Quando ela ficou lá parada em silêncio, a mãe revirou os olhos. “Porque te estou a perguntar? Tu és como ele. Aposto que também és louca.”
Nem por um segundo Alanna sentiu falta de crescer sob o mesmo teto que a tempestade perfeita de cinismo egoísta e total falta de filtro. Abriu os olhos e tirou a pen drive e a papelada de Jessica do porta-luvas. Ao sair do Corolla com a carteira e a mochila, procurou por alguém parecido com um federal na garagem.
O seu coração batia forte a cada passo que dava em direção ao elevador. Durante toda a subida, ela tamborilou os dedos contra a coxa esquerda. Era um pouco stressante andar a arrastar-se por ali com uma identidade falsa enquanto estava sob a vigilância dos feds. Não conseguia deixar de pensar que a agente McBride ou um dos seus colegas da FCCU podia estar escondido nas sombras, pronto para atacar.
Uma vez no interior do seu apartamento, ela arrancou o portátil da mochila e atirou o restante conteúdo para cima da mesa de café de carvalho ao lado do sofá. Um cartão de plástico escorregou da pilha para o tapete castanho-claro. A mancha de sangue ao longo das suas bordas provocou um arrepio a Alanna. A sua primeira carta de condução. Enfiou-a debaixo do resto da pilha. Não havia tempo para reviver memórias dolorosas.
Mesmo sem lembranças repentinas a surgir, o inseto da nostalgia andava a mordê-la desde que terminara com Javier. Pensara mais na sua família nas últimas semanas do que durante o tempo em que estiveram juntos no sul da Flórida. Ao contrário do seu pai, ela normalmente bloqueava qualquer vontade de desenterrar o passado — especialmente os momentos mais terríveis. Os seus esqueletos não haviam sido pendurados num armário. Haviam sido enterrados bem fundo em solo sagrado, para nunca mais serem pisados.
Ela sentou-se no ponta do sofá com o portátil de reserva em execução na mesa de café. Não fizera nada com ele além de baixar alguns arquivos e aplicativos há seis meses. Ele e o pré-pago deviam estar seguros. Precisavam ficar assim. Os dados dela deviam continuar criptografados. Os arquivos não essenciais seriam armazenados noutro lugar. A navegação e as mensagens seriam limitadas a fontes em que ela confiava.
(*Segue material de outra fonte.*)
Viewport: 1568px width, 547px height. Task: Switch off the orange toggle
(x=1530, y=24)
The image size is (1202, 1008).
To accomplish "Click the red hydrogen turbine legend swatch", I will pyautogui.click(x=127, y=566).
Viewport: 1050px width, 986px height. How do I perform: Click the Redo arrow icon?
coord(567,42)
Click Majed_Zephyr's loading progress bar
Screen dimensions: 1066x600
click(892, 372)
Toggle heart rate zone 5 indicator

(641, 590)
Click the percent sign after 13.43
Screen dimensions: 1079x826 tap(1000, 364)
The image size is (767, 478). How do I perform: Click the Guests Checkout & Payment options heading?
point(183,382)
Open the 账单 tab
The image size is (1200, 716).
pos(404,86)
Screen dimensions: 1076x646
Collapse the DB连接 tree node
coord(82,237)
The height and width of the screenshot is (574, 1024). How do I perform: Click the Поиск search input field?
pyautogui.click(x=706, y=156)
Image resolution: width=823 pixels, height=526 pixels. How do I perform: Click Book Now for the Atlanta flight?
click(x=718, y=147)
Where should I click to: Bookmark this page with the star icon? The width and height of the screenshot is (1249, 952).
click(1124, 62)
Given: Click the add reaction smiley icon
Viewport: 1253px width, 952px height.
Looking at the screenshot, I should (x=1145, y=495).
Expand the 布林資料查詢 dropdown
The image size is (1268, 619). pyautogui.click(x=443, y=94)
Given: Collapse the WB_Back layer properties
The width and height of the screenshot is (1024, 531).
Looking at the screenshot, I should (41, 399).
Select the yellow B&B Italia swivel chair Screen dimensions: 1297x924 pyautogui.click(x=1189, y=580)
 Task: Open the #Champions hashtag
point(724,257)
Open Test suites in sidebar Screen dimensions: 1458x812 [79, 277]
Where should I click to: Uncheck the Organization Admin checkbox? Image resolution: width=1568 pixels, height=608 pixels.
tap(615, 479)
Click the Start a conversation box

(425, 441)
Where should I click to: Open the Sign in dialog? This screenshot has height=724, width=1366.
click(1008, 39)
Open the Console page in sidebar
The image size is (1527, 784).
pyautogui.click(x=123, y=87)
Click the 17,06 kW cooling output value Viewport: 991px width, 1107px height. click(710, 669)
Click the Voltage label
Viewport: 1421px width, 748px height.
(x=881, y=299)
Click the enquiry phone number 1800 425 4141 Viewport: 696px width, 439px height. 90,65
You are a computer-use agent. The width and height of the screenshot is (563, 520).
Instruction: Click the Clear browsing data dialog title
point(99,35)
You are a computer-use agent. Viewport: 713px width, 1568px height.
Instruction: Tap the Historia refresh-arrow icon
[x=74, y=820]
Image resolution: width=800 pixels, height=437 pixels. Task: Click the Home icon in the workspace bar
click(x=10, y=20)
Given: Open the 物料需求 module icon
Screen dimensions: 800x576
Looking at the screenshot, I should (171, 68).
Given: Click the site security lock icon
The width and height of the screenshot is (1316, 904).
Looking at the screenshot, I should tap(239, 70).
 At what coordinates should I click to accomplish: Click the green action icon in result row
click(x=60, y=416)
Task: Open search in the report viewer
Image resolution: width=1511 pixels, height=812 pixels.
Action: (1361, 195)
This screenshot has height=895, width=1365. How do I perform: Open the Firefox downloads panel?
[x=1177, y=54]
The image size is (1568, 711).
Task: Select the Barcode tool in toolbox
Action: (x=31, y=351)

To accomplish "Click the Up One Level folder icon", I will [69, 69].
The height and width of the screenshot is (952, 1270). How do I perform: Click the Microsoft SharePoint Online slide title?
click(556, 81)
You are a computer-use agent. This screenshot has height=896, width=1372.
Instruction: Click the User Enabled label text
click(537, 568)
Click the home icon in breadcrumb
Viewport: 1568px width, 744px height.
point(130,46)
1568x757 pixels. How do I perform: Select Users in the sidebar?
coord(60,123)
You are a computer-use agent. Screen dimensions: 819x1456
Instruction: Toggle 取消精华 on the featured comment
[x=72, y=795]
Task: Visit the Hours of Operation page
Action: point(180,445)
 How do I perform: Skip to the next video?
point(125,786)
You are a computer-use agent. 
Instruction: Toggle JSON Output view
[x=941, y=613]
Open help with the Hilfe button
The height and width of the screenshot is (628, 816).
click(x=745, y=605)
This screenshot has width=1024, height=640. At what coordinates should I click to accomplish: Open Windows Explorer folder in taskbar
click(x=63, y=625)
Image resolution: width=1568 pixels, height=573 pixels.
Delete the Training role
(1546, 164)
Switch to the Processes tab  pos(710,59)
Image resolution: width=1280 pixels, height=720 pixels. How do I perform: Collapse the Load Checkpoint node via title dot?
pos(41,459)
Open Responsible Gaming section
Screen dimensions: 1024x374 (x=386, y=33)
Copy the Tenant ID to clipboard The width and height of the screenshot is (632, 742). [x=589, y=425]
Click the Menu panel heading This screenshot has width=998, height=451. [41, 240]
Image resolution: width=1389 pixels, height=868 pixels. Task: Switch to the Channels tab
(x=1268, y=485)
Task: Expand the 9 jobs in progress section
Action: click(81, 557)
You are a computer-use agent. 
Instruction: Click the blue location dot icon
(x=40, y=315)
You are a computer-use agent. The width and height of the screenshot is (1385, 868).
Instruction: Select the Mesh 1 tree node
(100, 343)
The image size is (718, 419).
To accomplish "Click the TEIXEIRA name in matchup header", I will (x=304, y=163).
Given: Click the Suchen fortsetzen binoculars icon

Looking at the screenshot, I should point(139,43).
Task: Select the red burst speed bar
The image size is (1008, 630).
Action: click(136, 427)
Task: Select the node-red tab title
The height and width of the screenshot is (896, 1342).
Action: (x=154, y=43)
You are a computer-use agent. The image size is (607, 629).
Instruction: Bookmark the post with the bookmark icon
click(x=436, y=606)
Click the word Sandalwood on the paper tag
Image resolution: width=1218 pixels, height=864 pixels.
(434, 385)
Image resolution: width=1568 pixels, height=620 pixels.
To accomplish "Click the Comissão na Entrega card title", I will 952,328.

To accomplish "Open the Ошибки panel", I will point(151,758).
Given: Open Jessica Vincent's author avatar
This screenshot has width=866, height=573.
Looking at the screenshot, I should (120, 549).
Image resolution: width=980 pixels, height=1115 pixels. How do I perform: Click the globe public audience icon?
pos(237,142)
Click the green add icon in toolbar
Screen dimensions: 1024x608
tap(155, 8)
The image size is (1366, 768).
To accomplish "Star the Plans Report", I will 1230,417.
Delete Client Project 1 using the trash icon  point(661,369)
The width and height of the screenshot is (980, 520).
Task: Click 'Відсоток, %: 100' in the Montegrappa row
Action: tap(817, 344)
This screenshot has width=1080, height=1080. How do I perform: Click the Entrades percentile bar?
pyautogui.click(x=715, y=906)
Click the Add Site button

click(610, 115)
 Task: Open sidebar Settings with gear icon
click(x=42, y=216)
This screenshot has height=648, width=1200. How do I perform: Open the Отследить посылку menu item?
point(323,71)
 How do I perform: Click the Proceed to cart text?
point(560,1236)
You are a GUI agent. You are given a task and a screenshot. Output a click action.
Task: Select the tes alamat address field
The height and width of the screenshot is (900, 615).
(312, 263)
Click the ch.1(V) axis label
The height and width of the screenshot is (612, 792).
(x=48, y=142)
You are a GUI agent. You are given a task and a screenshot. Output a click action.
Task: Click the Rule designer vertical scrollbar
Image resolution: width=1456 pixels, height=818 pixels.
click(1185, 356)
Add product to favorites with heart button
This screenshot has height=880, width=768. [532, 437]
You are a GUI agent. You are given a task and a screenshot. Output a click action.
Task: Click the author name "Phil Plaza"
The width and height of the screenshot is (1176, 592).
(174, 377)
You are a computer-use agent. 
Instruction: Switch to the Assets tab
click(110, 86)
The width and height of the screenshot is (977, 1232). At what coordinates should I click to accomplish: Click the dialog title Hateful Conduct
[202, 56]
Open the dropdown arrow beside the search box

Ela copiou o conteúdo da pen drive para o portátil. Os registos de Jessica. As contas bancárias e do cartão de crédito. Em seguida, garantiu que todos os seus dados fossem armazenados em backup, movendo os dados que tinha no seu portátil para a unidade. Era melhor ter esses dados ao seu alcance no caso do seu acordo com os federais ir por água abaixo. Depois mostraria à agente McBride como a tecnologia inútil a fez desaparecer bem debaixo do seu nariz.
Mas não seria necessária uma fuga de emergência enquanto ela pudesse falar com Javier. Convencê-lo-ia a preencher as lacunas para todas as suas perguntas sem resposta. E com alguma sorte, ajudá-la a manter a agente McBride e o resto dos federais longe de si. Ela tivera acesso ao aplicativo spoofer no seu pré-pago. Se Brayden estava a mentir sobre contactar Javier, ela tinha o plano B alinhado.
Alanna parou de digitar no teclado do portátil e respirou fundo. Suspeitava que Brayden andava a esconder-lhe segredos. Doeu ouvi-lo questionar a sua lealdade e expressar a sua desconfiança. Mas ela nunca esperava se deparar com a mensagem que lera no seu telefone: “Mantém essa cabra longe de mim. Ou não receberás o pagamento.”